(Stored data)
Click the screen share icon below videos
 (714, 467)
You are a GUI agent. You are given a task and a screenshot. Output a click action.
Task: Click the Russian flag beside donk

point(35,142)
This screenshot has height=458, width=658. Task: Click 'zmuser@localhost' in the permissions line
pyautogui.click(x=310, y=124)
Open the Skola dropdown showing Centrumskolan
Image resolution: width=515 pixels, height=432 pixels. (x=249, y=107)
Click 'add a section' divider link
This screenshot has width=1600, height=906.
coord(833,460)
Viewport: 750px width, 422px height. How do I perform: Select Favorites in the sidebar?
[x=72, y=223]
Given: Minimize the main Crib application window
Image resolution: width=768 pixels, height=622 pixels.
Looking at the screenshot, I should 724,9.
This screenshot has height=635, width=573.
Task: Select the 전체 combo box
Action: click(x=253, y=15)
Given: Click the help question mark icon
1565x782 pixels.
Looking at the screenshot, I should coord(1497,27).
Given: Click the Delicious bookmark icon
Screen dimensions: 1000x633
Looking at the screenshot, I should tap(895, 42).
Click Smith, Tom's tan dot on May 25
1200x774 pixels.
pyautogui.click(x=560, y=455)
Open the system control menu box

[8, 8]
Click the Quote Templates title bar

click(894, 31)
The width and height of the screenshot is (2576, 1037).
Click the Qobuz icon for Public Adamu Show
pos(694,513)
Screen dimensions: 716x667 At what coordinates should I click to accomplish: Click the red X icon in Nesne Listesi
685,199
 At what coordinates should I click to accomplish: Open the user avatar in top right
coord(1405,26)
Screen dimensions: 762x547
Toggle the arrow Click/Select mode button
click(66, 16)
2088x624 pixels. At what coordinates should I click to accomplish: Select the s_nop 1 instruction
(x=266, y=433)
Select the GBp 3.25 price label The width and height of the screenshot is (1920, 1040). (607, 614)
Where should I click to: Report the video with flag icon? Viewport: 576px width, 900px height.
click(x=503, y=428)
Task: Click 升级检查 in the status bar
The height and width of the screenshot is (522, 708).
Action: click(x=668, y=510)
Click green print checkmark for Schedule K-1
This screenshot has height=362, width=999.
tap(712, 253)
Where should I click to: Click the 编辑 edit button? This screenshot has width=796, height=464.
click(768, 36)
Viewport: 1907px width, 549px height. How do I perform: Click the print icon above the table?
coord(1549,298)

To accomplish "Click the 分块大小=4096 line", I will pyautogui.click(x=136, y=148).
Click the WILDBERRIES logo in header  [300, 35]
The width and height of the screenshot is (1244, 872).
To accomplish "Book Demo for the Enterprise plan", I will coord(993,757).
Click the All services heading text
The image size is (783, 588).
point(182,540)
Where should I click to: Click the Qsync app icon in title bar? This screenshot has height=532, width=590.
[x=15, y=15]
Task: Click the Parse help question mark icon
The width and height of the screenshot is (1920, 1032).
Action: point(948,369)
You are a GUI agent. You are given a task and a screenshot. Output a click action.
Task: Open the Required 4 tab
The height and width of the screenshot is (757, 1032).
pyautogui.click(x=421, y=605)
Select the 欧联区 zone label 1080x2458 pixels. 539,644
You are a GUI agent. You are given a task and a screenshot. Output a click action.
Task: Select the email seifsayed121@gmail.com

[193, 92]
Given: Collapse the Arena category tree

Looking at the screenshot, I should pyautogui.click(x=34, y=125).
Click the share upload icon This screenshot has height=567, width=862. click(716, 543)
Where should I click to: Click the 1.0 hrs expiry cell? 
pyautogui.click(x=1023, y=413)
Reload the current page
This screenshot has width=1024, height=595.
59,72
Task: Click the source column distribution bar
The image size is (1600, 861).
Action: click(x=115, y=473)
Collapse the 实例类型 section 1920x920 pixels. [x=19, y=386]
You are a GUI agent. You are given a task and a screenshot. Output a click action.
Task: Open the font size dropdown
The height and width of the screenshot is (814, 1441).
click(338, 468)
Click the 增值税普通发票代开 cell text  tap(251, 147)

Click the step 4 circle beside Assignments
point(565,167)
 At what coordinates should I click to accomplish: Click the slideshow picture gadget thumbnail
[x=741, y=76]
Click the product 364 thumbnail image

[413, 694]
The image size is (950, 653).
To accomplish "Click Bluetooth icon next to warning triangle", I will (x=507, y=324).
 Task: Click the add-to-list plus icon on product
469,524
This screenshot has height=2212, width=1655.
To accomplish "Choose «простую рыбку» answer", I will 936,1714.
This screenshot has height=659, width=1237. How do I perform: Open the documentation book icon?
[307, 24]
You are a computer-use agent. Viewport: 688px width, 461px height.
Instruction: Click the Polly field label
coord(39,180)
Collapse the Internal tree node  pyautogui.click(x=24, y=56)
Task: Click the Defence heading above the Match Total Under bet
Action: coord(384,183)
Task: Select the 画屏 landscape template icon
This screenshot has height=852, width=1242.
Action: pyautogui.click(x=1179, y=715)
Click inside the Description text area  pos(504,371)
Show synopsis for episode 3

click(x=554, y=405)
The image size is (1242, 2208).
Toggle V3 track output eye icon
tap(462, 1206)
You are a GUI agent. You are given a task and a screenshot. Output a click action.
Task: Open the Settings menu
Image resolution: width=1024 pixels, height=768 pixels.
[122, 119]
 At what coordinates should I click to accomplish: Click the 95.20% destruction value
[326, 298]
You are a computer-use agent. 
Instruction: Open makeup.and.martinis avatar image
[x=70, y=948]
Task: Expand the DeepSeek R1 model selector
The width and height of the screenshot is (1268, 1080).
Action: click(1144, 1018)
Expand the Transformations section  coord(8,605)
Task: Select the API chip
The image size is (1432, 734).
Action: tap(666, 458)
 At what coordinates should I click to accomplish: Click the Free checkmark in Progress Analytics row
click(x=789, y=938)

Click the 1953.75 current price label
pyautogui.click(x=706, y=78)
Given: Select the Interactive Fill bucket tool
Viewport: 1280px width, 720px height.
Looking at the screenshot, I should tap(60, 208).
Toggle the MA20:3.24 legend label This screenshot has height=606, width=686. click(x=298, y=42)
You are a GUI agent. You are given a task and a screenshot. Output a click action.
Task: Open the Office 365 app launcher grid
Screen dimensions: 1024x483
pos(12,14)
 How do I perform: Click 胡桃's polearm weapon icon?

Exercise prompt:
All lines with the word "Expand" need to be copied from the data above.

Written answer:
Task: Expand the DeepSeek R1 model selector
Expand the Transformations section  coord(8,605)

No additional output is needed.